Written instruction: Copy the rows word for word, from the start up to and including the line containing "This screenshot has width=690, height=598.". Leave the pictures out.

Dataset entries:
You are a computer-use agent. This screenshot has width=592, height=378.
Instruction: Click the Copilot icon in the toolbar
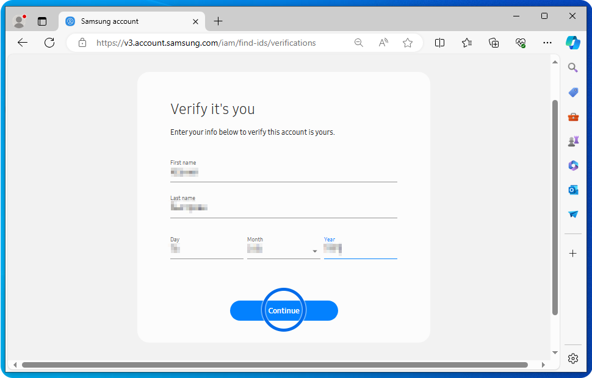[572, 43]
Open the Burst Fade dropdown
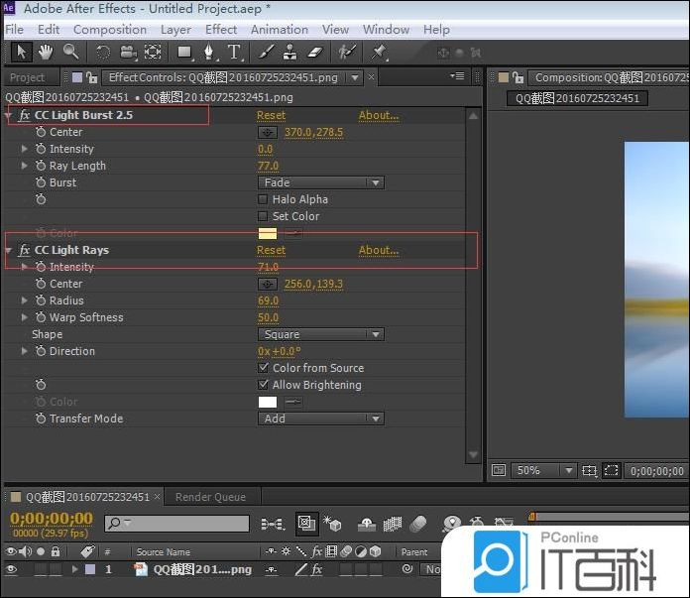This screenshot has width=690, height=598. pos(320,182)
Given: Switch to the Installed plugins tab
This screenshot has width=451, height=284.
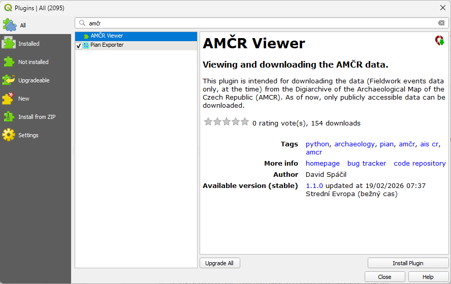Looking at the screenshot, I should click(28, 44).
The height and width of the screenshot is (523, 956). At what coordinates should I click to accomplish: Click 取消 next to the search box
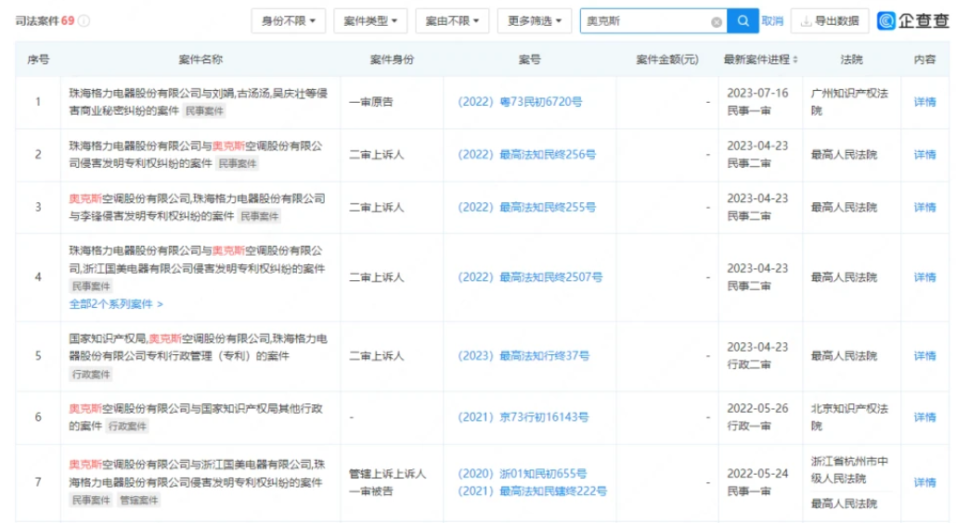[772, 21]
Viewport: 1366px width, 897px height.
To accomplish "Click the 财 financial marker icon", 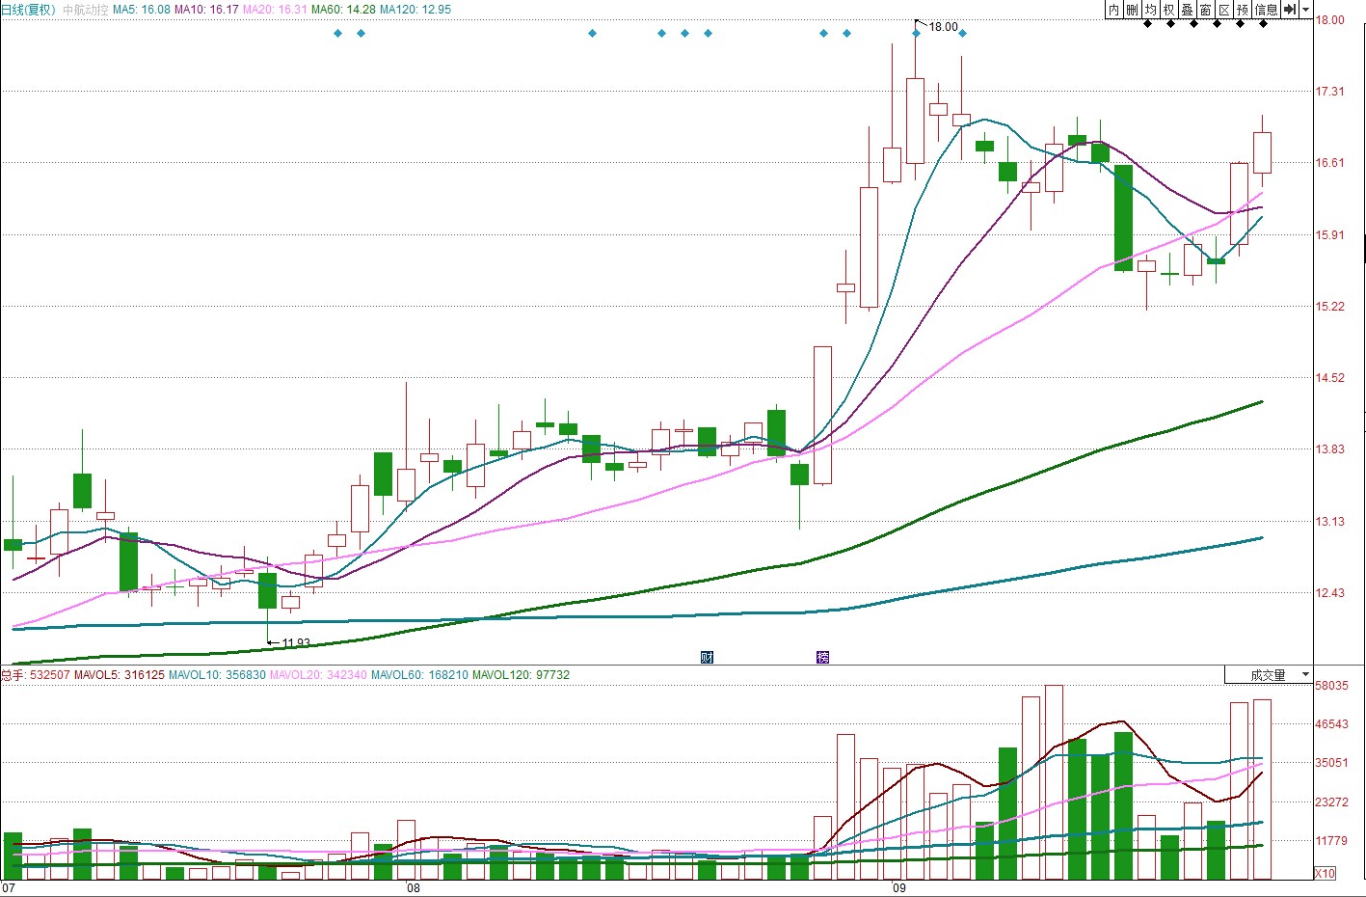I will pyautogui.click(x=707, y=658).
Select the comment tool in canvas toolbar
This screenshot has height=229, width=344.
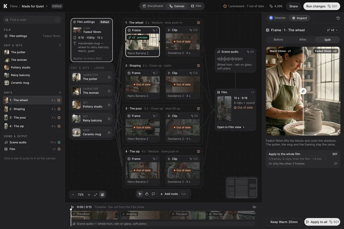coord(153,194)
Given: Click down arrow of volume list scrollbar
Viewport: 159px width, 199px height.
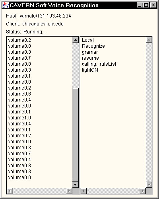Looking at the screenshot, I should [x=76, y=185].
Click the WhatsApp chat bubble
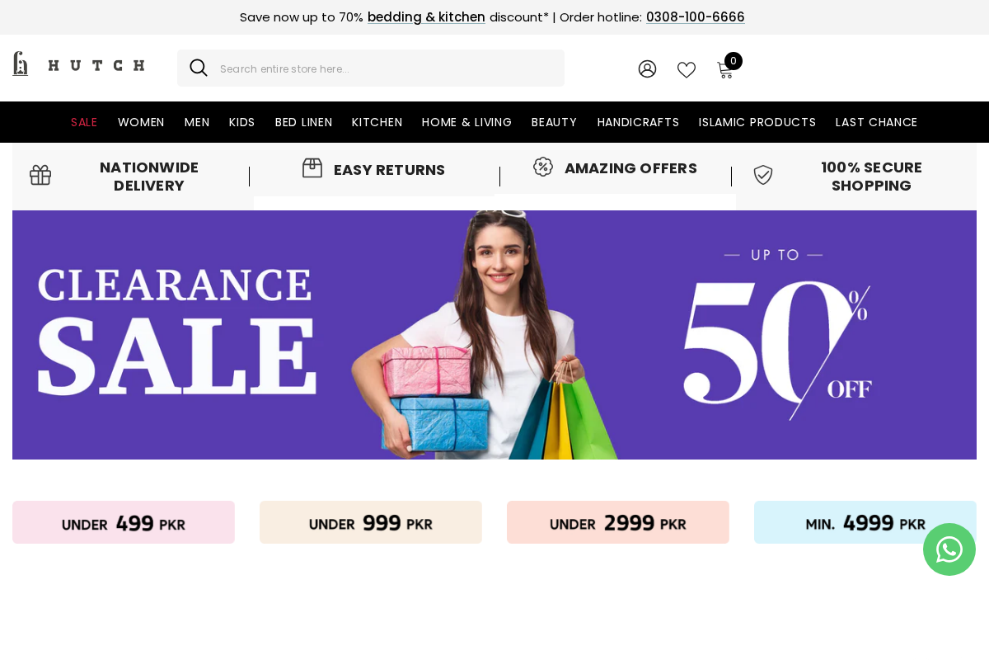The height and width of the screenshot is (660, 989). [949, 549]
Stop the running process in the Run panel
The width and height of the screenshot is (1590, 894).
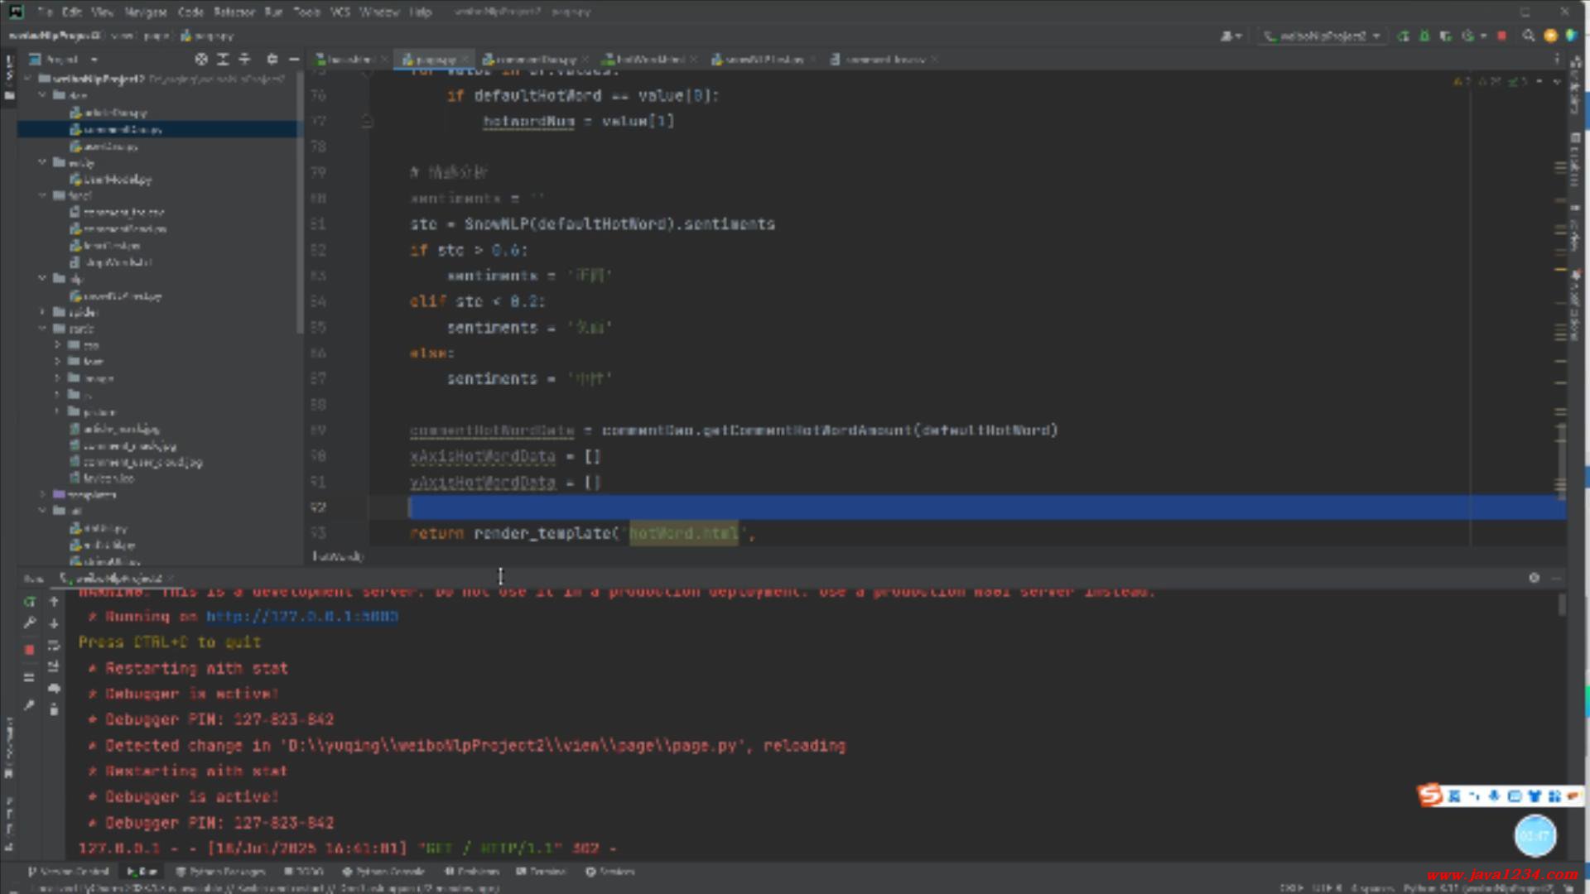click(30, 650)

Finished exercise:
You are a computer-use agent. This screenshot has width=592, height=378.
Instruction: Click the Copilot icon in the toolbar
[572, 43]
Open the Burst Fade dropdown
This screenshot has width=690, height=598. pos(320,182)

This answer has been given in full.